***** Page text *****
The reasons? Fear about the ability to reenter the country after trips home and apprehension about community acceptance.
Dr. Reza Fakhari, vice president for workforce development and strategic community partnerships and continuing education at Kingsborough Community College of the City University of New York (CUNY) — my workplace — explains the impact. “Some US graduate programs can collapse without international students,” he begins. “Some, particularly in the science, technology, engineering and mathematics (STEM) fields, have a large percentage of students who come from other countries. The fear factor among these students is huge. The Trump administration’s [leaders] … do not want the country to be diverse. In fact, they actually want to reverse diversity…. It’s at odds with reality not to see diversity as enrichment.”
But Trump, Bannon and the Republicans disagree and have made clear that they see multiculturalism as a threat to American hegemony and cultural continuity.
Some of the Colleges That Stand to Lose
A year ago, during the 2015-2016 academic year, 33 percent of the students at the Florida Institute of Technology came from outside the US; 32 percent of those enrolled at the New School for Social Research were international. Other colleges and universities with large international student populations include the Illinois Institute of Technology and the University of Tulsa (26 percent); Carnegie Mellon (22 percent); Brandeis and Northeastern (20 percent); UCLA (13 percent); Brown, Harvard, Rice and the University of Pennsylvania (12 percent); Princeton and Yale (11 percent); and Cornell, Duke, George Washington, Johns Hopkins and the Massachusetts Institute of Technology (10 percent).
As CUNY’s Dean Fakhari makes clear, STEM fields stand to be the biggest losers: 70 percent of electrical engineering, 63 percent of computer science, and half of all math, physics and statistics students entering master’s level programs in the US come from abroad. And, he stresses, their presence benefits everyone since they contribute an estimated $30.5 billion to the economy and support 373,000 domestic jobs.
Colleges recognize this and are trying to fight back, noting that the potential loss of these students — and the money they bring with them — will threaten their budgets and lessen intellectual collegiality. Although it’s largely unprecedented, the presidents of more than 650 of the country’s 4140 public and private colleges have signed onto a letter to John F. Kelley, Secretary of Homeland Security, that was sent on February 3. “International exchange is a core value and strength of American higher education,” they wrote. “Moreover, our nation’s welcoming stance to scholars and scientists has benefited the US through goodwill and a long history of scientific and technological advances that have been essential to the economic growth our country has experienced for decades.” To date, Homeland Security has not responded to the appeal.
***** Data section *****
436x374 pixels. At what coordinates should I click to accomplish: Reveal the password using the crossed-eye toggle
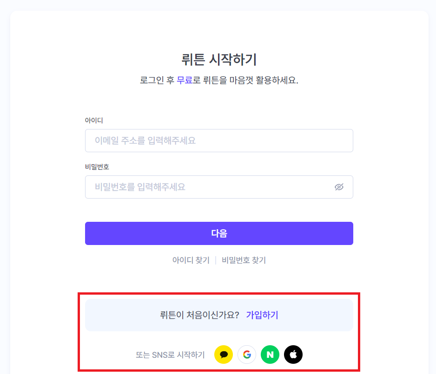[x=339, y=187]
*****
**Exercise tasks:**
**1.** From the passage on international students at US colleges, print the part that opens with the words containing "But Trump, Bannon" and closes with "and cultural continuity.", copying it word for word.
**2.** Proceed with the passage on international students at US colleges, writing what comes after its last sentence.

**Solved tasks:**
**1.**
But Trump, Bannon and the Republicans disagree and have made clear that they see multiculturalism as a threat to American hegemony and cultural continuity.

**2.**
Some Undocumented Students Are Not Applying or Returning to College
International students are not the only constituency whose numbers are declining. Overall, college enrollment went from a peak of 20.6 million in 2011 to less than 19 million today — a fact that predates Trump. Some have opted to enter the workforce or have enlisted in the military instead of continuing in school. In addition, undocumented students — with and without Deferred Action on Childhood Arrival or DACA status — are also noticeably staying away, not applying at all, or not returning to complete their courses of study. Although this population was never huge — reaching a total of approximately 225,000 in 2015 — many universities across the country are responding to the heightened anxieties expressed by both undocumented undergraduates and the much larger pool of 5.1 million US citizens who live in mixed-status households with someone at risk of deportation.
“The fear is in the airwaves,” says Rev. Juan Carlos Ruiz, a pastor at St. Peter’s Lutheran Church in New York City and a founder of the New Sanctuary Movement. “Financial aid to low-income immigrants was never adequate, but the systemic oppression that has always existed has been compounded by Trump. Right now, we’re working with five students whose parents have been detained. One has an eight-year-old brother with special needs. This student may now need to become the family breadwinner. I’ve also seen some people decide to pack up and leave rather than live in danger and fear. They feel humiliated that they worked and paid taxes and are now being treated so badly.”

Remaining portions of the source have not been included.